▶ [Sección de texto]

■ ■ ■ ■ ■

Hay viajes que planeas con detalle… y aun así te sorprenden en los momentos menos esperados. Este fue uno de esos: perfecto en casi todo, salvo por esas pequeñas aventuras que, al final, fueron las que le dieron sabor al recuerdo.
El restaurante con dos puertas… y una sola dueña furiosa

Imagen de Mariya Muschard en Pixabay
El día de los Catholic Music Awards, coincidió con el día en que estábamos conociendo el Vaticano, y como estaban cerca el uno del otro, y además era tarde, decidimos ir a comer por allí en un restaurante. Resulta que, antes de entrar a uno de ellos, le pedimos amablemente al mesero si era posible cargar nuestro teléfono allí. Él nos dijo que sí, que no había problema. Además, era peruano, así que podíamos comunicarnos perfectamente en español.

■ ■ ■ ■ ■

▶ [Material recopilado]
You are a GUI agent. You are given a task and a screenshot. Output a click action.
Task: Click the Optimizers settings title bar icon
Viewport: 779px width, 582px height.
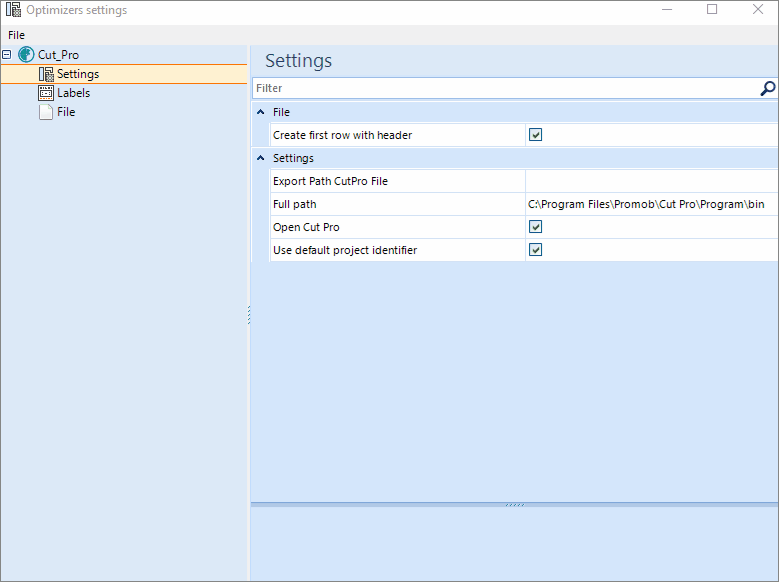(x=13, y=9)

■ ■ ■ ■ ■

▶ [Requisitos del ejercicio]
[a] Imprime, tal cual aparece, el pasaje del relato del viaje que empieza en "Hay viajes que" y termina en "sabor al recuerdo.".
[b] Según el relato del viaje, ¿de qué nacionalidad era el mesero del restaurante?
Las líneas son material aparte, sin relación con el relato del viaje.

▶ [Respuestas]
[a]
Hay viajes que planeas con detalle… y aun así te sorprenden en los momentos menos esperados. Este fue uno de esos: perfecto en casi todo, salvo por esas pequeñas aventuras que, al final, fueron las que le dieron sabor al recuerdo.

[b] Era peruano.